▶ Text passage
Pfizer asks US to authorise COVID jabs for children under age 5

The nation’s 19 million children under 5 are the only group not yet eligible for vaccination against the coronavirus.

A child's dose of the COVID-19 vaccination is shown
US President Joe Biden's administration has been trying to speed the authorisation of a COVID-19 vaccine for children under five years of age [File: Carolyn Kaster/AP Photo]

US pharmaceutical company Pfizer has asked the United States to authorise extra-low doses of its COVID-19 vaccine for children under age five, potentially opening the way for the very youngest Americans to start receiving shots as early as March.

In an extraordinary move, the US Food and Drug Administration (FDA) had urged Pfizer and its partner BioNTech to apply earlier than the companies had planned.

The nation’s 19 million children under five are the only group not yet eligible for vaccination against the coronavirus in the US, and many parents have been pushing for an expansion of shots to toddlers and preschoolers, especially as the Omicron wave sent record numbers of youngsters to the hospital.

▶ Data for review
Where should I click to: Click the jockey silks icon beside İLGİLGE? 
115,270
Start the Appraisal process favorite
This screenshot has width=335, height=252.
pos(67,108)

▶ Assignment 1
In the Pfizer article, which agency urged Pfizer and BioNTech to apply earlier than planned?
▶ Assignment 2
Please write out everything in the Pfizer article from "US pharmaceutical company" down to "to the hospital.", word for word.

▶ Reply 1
The US Food and Drug Administration (FDA)

▶ Reply 2
US pharmaceutical company Pfizer has asked the United States to authorise extra-low doses of its COVID-19 vaccine for children under age five, potentially opening the way for the very youngest Americans to start receiving shots as early as March.

In an extraordinary move, the US Food and Drug Administration (FDA) had urged Pfizer and its partner BioNTech to apply earlier than the companies had planned.

The nation’s 19 million children under five are the only group not yet eligible for vaccination against the coronavirus in the US, and many parents have been pushing for an expansion of shots to toddlers and preschoolers, especially as the Omicron wave sent record numbers of youngsters to the hospital.